"Hylozoism" – the doctrine that all matter has life – is an unlikely head word to be seen on an exhibition poster. It does trigger the curiosity of passers-by to find out what it is all about.
"Hylozoism: An Arts & Technology Exhibition" is a landmark exhibition of media art that depicts the new ecology co-created by humans and machines. According to co-curator Joel Kwong, the idea that all things in the world possess a distinct spiritual essence invites us to look at matters with new lens. At the master lecture held at the launch of the exhibition, she shared interesting works from the past few years that inspired her to take a deeper look into a "neo-nature" inhabited by ubiquitous technologies, and how it intertwines with human lives through arts.
Keith Lam, co-curator and commissioned artist of this exhibition, showed this intricate relationship through his "TTTV Garden". Lam's work mimics the spectrum of LED lights used in indoor vertical farming. Through learning and analysing the motions and the colour spectrum of the 24-hour news, the computer simulation transmits and televises such data on the overhead screen in "TTTV Garden", making it the "sky" that not only feeds information to the public, but also provides lights for the plants in the environment.

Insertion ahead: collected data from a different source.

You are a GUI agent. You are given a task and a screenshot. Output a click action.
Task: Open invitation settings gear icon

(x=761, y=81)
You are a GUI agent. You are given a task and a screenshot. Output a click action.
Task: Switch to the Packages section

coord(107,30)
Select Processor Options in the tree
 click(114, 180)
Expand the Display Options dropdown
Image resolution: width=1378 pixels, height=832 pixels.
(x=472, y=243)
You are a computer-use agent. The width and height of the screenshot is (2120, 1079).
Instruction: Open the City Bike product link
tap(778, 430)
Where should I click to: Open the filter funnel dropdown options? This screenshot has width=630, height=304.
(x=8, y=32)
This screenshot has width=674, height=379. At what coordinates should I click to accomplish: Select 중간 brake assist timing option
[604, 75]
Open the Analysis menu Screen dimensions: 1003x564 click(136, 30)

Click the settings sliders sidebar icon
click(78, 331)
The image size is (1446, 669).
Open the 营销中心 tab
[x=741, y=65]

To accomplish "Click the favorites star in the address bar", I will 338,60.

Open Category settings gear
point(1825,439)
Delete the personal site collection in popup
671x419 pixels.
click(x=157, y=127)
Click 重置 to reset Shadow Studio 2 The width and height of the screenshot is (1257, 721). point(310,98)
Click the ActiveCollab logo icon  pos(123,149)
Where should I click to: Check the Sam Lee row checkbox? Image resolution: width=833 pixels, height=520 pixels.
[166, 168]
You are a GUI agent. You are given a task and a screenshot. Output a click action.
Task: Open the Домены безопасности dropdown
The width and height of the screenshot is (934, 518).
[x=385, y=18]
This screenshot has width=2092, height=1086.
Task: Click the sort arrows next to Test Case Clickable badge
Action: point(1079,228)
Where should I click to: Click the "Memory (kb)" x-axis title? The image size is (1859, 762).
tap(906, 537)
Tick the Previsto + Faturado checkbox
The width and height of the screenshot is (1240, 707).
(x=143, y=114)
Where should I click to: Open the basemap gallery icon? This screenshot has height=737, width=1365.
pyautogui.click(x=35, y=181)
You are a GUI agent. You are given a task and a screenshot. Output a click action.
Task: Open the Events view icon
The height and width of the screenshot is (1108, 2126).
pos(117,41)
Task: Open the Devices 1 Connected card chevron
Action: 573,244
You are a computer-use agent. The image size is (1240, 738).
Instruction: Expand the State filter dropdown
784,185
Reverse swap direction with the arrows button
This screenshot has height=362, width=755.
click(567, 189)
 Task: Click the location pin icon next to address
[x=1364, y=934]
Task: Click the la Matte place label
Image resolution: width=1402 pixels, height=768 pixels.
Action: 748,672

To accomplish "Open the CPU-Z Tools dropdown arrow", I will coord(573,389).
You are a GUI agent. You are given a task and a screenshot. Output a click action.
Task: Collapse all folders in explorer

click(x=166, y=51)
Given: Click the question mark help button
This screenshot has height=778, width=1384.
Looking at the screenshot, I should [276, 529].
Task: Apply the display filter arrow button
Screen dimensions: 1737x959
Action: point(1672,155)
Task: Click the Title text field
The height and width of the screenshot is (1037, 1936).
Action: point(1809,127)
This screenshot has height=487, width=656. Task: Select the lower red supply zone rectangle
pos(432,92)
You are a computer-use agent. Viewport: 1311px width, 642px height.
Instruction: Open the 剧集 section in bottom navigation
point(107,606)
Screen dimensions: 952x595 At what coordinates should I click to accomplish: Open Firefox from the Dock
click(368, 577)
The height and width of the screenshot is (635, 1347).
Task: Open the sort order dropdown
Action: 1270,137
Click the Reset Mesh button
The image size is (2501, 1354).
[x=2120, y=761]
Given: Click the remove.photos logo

All five installations in this exhibition discuss a topic related to nature – not Mother Nature as we know it, but a neo nature under the intervention of technology. "F10ra 0" (pronounced as "flora-zero" ), for example, imagines how artificial intelligence interprets the interplay of existence and essence.
"The installation is backed by in-depth research on the Bauhinia x Blakeana Dunn, the first Bauhinia tree discovered in Hong Kong," shared Ellen Pau at an open forum hosted for the exhibition. By converting the DNA file of the species into sound, Pau hopes to connect viewers to the genome study on the city flower of Hong Kong.
Matters in the neo nature may be tangible like the plants explored in the works of Lam and Pau, or they can be intangible like the electromagnetic waves emitted by the mobile devices that we carry everywhere. "Sensing Streams 2022 – invisible, inaudible" is an installation equipped with an antenna to collect real-time electromagnetic waves and then encodes the data through a selfluminous, high-definition screen and speakers.
The wavelength frequency can be changed with a controller to manipulate various simultaneously existing, perpetually changing electromagnetic waves. This work presents the flow of a multitude of electromagnetic waves, a phenomenon that usually goes unnoticed. Through this installation, viewers can see how smartphones, radios and other devices brought into the venue affect the data collected by the setup.
What if humans co-create with machines? "Artificial Botany" is set to answer this pressing question.
Before the invention of photography, physicists, pharmacists, and botanical scientists could only rely on botanical illustrations for identification, analysis, and classification. "Artificial Botany" collects botanical illustrations from public domain archives and then runs them by the machine learning system GAN (Generative Adversarial Network) to create new morphed images extremely similar to the originals. The interpretation of the learned data aims to create a new system of relationships between colours, shapes, details, and textures that are new and independent from the previous ones, letting the possibility of new species, classes, and morphologies emerge.
"Grove" is a gathering place that paints the creators' vision for an inclusive, open building, which answers the question of the interdependence and symbiosis of human and technology.
Exhibited at Venice Biennale in 2021, the visual projection and audio environment is the work of the Living Architecture Systems Group, led byUniversity of Waterloo professor and Canadian architect Philip Beesley, and many collaborators. The possibility of living in a world of continuous growth and endless transformation is explored.